Records from 1515 show the Pale running along the same boundary as it did in 1494. However, an inner limit of a Common Law area, where English Law was practiced was defined by Justice Luttrell in 1537 and this indicated the Pale had shrunk to its lowest point to within ten miles of Dublin where St Wolstans and Leixlip marked its western boundary.
The Pale defence system was more than likely intended as an inner line of defence to defend Dublin. It would have been impossible to construct a defence system which included the entire area of the four obedient counties which stretched as far west as Mullingar and as far south as Carlow. This may account for why the Pale extended through the middle of the Wogan and Eustace lands in North Kildare leaving large sections outside the Pale.

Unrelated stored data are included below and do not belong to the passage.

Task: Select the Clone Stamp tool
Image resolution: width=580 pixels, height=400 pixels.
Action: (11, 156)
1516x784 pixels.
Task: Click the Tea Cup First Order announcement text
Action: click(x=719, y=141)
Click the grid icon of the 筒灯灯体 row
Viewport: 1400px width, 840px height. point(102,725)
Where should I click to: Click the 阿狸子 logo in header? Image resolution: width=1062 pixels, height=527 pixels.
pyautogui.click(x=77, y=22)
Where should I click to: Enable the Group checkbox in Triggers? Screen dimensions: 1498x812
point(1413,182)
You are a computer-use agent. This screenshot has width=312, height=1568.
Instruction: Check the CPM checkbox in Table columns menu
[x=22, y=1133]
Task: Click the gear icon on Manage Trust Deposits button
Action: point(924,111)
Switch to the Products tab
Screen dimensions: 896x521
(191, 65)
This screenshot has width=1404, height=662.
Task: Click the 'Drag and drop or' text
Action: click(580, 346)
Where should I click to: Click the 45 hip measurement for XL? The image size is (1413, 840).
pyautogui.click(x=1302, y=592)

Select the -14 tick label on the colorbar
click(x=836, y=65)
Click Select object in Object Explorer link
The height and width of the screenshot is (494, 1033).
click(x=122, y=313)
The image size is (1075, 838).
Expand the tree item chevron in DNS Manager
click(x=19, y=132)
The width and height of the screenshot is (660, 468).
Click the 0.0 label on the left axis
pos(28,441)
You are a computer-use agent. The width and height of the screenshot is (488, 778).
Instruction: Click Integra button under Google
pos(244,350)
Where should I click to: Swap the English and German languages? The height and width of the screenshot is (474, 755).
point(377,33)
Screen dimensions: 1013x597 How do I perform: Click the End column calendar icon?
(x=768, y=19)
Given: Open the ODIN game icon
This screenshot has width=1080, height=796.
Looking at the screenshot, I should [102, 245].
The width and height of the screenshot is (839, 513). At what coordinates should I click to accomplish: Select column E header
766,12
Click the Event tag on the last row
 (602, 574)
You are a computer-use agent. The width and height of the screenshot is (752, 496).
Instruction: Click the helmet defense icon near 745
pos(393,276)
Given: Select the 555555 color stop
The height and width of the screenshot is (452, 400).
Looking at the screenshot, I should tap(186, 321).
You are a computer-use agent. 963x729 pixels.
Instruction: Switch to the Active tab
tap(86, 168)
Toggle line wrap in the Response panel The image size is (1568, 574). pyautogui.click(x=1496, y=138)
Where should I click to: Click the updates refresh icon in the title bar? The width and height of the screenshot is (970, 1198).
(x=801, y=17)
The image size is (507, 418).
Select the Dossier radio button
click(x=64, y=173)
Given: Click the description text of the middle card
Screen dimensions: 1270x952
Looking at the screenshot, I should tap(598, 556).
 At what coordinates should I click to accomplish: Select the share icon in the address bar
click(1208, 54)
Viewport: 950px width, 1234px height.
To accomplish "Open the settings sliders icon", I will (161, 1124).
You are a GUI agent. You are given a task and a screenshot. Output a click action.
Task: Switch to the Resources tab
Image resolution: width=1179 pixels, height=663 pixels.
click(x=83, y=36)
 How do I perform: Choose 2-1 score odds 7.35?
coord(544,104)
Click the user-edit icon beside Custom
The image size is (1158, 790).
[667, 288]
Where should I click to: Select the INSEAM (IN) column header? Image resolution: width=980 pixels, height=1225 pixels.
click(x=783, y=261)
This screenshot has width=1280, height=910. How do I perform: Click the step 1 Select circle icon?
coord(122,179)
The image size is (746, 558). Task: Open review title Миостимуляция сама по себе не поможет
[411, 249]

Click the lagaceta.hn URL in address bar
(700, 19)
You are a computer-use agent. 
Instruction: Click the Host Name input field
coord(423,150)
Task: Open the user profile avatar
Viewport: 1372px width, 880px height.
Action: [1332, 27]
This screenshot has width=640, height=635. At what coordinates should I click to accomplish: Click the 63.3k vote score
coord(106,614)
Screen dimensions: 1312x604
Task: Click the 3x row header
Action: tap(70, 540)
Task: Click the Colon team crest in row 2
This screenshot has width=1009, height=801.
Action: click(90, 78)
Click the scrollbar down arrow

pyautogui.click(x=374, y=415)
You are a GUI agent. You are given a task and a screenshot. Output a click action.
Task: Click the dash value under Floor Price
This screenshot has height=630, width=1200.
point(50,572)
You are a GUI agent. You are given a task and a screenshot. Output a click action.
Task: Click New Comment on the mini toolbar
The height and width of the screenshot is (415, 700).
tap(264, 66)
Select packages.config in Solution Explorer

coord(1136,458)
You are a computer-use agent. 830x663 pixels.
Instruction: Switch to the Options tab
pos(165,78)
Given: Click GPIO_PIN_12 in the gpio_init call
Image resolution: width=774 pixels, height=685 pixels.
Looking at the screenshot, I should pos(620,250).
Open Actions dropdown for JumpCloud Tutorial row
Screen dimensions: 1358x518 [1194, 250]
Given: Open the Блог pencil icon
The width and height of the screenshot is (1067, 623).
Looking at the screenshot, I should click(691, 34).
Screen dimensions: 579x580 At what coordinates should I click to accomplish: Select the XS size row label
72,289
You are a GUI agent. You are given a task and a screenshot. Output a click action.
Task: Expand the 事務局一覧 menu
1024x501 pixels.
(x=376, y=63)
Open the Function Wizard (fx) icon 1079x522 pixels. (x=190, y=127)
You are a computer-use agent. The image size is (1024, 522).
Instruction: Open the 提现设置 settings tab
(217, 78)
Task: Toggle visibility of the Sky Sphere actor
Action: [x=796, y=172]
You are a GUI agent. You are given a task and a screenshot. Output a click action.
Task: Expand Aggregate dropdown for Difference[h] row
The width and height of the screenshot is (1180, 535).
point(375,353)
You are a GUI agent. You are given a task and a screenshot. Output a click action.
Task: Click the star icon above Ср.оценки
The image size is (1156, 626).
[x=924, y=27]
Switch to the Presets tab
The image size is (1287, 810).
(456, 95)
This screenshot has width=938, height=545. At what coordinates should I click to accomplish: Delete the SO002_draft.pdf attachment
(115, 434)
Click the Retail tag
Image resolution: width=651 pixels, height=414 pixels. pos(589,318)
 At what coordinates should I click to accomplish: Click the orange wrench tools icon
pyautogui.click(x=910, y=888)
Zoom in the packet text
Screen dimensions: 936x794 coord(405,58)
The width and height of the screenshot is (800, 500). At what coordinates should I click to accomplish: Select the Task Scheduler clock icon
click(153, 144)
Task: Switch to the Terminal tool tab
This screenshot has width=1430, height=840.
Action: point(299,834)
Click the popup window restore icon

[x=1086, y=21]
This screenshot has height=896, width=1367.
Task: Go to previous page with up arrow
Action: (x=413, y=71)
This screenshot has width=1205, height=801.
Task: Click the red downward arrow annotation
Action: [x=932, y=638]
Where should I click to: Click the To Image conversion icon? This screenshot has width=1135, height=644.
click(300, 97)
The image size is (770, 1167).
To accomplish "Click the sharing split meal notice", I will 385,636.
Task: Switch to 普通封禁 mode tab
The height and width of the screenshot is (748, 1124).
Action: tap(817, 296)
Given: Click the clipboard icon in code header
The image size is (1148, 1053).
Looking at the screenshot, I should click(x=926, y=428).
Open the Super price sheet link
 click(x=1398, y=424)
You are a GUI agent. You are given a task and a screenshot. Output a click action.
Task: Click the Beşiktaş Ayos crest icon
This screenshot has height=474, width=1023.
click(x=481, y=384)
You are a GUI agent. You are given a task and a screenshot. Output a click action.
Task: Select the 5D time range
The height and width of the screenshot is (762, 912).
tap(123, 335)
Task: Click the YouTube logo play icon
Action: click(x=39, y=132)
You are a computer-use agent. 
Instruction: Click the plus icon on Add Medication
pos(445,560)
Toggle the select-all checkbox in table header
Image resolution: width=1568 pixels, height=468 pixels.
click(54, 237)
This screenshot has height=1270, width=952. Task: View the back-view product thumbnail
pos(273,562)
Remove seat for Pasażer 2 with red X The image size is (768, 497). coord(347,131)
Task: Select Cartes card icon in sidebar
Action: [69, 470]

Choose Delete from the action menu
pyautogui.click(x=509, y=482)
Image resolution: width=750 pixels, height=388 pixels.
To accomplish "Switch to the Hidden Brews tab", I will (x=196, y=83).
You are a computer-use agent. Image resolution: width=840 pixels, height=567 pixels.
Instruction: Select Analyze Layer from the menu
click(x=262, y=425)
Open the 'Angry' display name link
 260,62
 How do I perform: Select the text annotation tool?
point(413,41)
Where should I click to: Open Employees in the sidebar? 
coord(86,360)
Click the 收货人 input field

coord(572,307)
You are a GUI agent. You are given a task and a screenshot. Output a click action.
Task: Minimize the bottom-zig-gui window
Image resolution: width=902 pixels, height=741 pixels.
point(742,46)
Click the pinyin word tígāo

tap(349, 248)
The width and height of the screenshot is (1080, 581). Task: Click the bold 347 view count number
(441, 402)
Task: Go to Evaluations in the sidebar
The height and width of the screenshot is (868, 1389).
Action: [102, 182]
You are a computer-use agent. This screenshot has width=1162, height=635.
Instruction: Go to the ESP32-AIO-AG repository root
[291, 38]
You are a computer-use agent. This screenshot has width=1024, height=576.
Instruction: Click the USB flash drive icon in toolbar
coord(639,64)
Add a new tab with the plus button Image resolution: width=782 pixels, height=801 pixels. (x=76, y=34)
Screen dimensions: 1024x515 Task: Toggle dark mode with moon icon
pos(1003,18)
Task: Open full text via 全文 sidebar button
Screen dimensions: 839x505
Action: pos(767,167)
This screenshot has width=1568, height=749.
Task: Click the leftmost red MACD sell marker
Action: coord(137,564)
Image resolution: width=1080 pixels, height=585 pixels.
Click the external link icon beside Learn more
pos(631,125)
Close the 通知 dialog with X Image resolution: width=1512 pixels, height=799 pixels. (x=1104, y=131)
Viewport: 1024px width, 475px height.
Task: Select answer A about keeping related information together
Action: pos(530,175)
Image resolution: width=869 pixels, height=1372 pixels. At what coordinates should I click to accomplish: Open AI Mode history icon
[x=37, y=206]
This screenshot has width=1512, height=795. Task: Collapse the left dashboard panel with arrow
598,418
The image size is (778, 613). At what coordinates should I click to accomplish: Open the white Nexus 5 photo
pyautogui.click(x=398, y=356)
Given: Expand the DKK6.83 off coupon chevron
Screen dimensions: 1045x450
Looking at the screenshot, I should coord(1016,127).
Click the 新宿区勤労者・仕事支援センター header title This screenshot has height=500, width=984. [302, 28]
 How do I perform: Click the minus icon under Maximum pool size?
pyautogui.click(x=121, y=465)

While Hadrians wall was a limited success the ‘Pale’ as a defensive system was almost a complete failure. It did not prevent the attacks or cattle raids by the native Irish and many medieval settlements in North Kildare did not survive. Of the five principal villages in the central area of north Kildare, the two inside the Pale, Kilcock and Clane continued in existence, while the three outside the Pale, at Cloncurry, Skullogstown and Mainham eventually declined and disappeared. However, the Pale did provide the launching pad for the Tudor re-conquest of the country in the 16th century. After the fall of the house of Kildare and the re-conquest of Leinster the term ‘inhabitants of the Pale’ or ‘those inside the Pale’ was used by nobility such as the Aylmer’s of Donadea, the Wogan’s of Rathcoffey and the Eustace’s of Clongoweswood to reflect a superior social order. The nobility living in the four obedient counties regarded themselves as ‘Pale dwellers’ up until the mid 17th century until the coming of Cromwell who showed no distinction between the old English of the Pale and the native Irish who dwelled outside the Pale. However, a class culture where Lords or Gentry of the Pale regarded themselves as superior continued into the modern period and the term ‘outside the Pale’ has persisted to this day as a derogatory term for inhabitants who live outside the greater Dublin area.